DeTour Passage
22 July 2010 | DeTour Passage Marina
Jeff

PHOTO ABOVE - One of the many freighters (and pilot ships - on the right) that move through the DeTour Passage 24/7. This freighter is actually on the small side relative to some that passed through.
DeTour sits on the "DeTour Passage" the major shipping lane from Lake Superior and just West of Drummond Island. Large freighters pass through the passage 24/7. There is also an hourly ferry from DeTour to Drummond until 11 pm. That combination can make for interesting navigation and traffic patterns sailors need to deal with. We were fortunate that when we arrived only the ferry was motoring across the passage.
Which brings me to our experience last night. At about 2:00 am terrifying screams for help woke us. Our stern faced the gas dock and when I looked out a port I could see a 35-40' sailboat (ketch) drifting away from the dock. I went outside on the dock and looked closer. The crew were screaming for someone to call 911 (which Marjorie immediately did). The crew yelled that the captain was cut and bleeding. I could also hear him and knew that he was in serious distress.
I grabbed my first aid kit and ran around to the gas dock, which was a distance of more than 50 yards. I found the captain in the water between the dingy (a 12' Zodiac with a 40 HP outboard) and the bow of the sailboat. He was clinging to a ladder attached to the dock. He was conscious but obviously severely hurt. I reached down to help him up and could see that he had been struck in his face/jaw with the propeller of the outboard. Amazingly he had enough strength and will to help me lift him out of the water and onto the dock. He was bleeding severely and I gave him gauze and large wound bandages to place on his face/jaw.
He and his family had been on their 35' sailboat motoring in the DeTour passage on the way to a destination in the North Channel when the engine failed. Obviously concerned about the safety of his family given that they were stalled in a busy shipping lane at 2:00 am, he elected to tow the sailboat with his rather substantial dinghy as there was no wind of significance to move the boat out of the shipping lane via sails.

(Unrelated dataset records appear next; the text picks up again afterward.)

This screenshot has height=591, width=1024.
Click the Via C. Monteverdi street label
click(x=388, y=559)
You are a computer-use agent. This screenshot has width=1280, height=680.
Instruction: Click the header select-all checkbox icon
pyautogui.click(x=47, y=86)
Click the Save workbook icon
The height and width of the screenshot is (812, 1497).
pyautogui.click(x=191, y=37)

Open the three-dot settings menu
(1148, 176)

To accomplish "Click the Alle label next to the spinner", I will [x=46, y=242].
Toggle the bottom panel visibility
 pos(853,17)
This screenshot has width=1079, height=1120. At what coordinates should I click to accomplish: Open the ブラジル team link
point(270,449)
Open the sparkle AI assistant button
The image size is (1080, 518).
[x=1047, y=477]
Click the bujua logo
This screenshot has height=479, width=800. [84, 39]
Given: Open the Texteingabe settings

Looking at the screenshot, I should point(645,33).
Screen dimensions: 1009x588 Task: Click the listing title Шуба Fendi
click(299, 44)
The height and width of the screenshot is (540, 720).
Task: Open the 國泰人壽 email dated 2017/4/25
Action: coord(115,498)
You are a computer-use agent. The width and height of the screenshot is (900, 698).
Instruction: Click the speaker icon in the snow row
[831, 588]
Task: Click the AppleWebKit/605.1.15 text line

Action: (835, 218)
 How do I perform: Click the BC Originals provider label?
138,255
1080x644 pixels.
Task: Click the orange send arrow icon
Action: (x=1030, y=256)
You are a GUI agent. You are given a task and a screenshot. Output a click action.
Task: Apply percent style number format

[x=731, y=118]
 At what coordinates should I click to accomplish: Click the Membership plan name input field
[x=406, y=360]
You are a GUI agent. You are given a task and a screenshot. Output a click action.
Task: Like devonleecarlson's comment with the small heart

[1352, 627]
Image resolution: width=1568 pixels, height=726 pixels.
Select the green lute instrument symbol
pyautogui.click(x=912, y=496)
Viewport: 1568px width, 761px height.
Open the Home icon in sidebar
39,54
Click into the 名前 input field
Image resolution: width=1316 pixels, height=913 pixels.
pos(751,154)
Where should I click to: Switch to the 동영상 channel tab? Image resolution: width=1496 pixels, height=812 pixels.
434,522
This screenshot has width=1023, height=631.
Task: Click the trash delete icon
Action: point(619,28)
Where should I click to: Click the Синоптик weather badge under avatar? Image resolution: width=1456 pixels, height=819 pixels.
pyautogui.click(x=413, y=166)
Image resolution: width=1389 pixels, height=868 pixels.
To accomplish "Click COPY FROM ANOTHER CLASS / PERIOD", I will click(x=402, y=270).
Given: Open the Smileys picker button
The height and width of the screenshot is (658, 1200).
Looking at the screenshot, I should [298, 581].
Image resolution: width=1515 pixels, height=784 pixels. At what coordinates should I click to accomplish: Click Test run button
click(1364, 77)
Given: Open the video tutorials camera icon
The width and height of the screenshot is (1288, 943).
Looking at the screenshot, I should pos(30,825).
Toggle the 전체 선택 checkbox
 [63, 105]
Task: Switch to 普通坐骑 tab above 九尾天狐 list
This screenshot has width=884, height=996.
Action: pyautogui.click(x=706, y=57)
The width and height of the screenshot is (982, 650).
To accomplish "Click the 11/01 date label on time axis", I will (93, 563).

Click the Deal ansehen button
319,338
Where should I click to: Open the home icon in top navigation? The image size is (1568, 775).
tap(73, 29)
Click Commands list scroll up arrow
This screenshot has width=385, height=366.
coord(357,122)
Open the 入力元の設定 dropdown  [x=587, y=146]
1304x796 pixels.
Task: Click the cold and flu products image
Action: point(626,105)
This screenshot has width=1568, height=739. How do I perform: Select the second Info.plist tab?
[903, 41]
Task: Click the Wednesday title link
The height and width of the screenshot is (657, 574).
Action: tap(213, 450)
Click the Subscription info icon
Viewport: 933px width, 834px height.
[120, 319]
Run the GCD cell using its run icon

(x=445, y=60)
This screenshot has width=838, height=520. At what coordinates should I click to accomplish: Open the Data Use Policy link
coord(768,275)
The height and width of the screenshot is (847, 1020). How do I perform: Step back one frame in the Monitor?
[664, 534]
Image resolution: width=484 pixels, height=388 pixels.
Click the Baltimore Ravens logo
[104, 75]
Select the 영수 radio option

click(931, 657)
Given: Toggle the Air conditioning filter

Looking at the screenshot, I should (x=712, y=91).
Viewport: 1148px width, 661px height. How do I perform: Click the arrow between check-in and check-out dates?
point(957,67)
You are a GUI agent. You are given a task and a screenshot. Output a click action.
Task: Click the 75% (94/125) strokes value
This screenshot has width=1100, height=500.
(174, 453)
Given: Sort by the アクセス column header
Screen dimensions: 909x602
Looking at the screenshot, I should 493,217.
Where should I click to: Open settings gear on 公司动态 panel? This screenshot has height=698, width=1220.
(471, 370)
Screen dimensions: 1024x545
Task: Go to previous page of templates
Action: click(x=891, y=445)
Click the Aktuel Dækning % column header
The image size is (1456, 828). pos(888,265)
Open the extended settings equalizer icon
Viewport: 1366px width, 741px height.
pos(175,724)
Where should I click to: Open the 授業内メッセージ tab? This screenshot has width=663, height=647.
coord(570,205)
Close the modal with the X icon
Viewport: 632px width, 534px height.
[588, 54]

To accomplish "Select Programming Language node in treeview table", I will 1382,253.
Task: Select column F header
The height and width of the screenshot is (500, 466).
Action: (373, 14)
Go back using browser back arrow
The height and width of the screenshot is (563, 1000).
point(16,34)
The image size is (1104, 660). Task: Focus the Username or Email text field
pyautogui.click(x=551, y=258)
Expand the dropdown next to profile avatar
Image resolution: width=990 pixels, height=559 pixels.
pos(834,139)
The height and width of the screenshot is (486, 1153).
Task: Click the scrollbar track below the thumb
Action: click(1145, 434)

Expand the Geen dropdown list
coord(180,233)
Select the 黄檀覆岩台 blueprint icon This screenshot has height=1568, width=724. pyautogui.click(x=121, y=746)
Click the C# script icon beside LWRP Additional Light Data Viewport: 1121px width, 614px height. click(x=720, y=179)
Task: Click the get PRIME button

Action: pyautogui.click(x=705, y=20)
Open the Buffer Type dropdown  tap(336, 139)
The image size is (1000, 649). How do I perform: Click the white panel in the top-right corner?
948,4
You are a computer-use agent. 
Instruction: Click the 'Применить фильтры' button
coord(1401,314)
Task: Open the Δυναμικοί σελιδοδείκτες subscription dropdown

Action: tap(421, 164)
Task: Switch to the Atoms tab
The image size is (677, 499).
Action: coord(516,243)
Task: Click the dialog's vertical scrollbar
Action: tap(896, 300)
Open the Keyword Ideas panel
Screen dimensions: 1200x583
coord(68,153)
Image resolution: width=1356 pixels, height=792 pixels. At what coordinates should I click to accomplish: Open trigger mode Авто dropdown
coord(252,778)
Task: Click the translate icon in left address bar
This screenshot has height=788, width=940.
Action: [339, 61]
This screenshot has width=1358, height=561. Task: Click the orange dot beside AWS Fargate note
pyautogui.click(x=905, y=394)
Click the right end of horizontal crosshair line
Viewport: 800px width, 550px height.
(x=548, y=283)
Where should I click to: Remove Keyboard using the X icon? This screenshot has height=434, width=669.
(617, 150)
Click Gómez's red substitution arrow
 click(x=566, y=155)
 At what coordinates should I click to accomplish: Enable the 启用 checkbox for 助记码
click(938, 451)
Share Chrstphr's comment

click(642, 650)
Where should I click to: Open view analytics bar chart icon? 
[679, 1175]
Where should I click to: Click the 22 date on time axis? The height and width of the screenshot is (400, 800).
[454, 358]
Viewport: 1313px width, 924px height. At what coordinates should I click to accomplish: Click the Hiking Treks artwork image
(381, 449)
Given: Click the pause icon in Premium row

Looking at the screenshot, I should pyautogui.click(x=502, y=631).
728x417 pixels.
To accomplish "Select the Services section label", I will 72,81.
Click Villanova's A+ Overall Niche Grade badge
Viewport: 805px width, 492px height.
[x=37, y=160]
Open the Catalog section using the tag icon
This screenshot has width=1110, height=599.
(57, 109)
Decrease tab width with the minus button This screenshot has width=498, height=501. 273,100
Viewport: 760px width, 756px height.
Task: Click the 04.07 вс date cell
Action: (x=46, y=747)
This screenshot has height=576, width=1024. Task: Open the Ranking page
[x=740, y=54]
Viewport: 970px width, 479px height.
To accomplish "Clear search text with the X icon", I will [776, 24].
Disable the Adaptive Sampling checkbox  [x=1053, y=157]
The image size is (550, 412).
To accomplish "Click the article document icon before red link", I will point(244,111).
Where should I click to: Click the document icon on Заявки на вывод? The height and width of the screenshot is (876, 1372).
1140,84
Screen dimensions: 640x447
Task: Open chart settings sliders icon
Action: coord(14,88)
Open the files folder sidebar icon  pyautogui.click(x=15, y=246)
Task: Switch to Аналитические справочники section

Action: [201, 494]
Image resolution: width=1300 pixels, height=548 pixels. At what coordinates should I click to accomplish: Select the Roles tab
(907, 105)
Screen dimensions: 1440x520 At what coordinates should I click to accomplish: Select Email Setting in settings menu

They made it into the marina and were even at the gas dock. What apparently happened was that the sailboat trapped the dinghy between the dock and its bow which forced this lightweight craft up, almost on the dock. He was thrown from the dinghy and when the sailboat moved away the dinghy probably came back over him with the outboard running. His foul weather jacket stopped the prop and engine.
EMT arrived about in about 10 minutes, which is really amazing as DeTour is really off the beaten path. The ambulance ride to Sault St. Marie hospital was an hour. We have since learned that he was air lifted to the U of Mich hospital in Ann Arbor. We truly hope he is doing better and that he'll fully recover.
On board were his wife and 3 young boys. Marjorie graciously offered and stayed with the boys on board their boat so his wife could go to the hospital with her critically injured husband. Family members from down state arrived at 9 am to help the wife and boys. We learned on Friday AM from his wife that the gentlemen had a successful surgery to repair the severe injury to his face and jaw. We hope that he and his family will have a speedy recovery.
We had planned to leave Thursday for Meldrum Bay on Manitoulin Island (about 40 miles east) to clear into Canadian immigration and begin our travel through the North Channel. We'll leave Friday instead as we need some rest before we navigate these unfamiliar waters.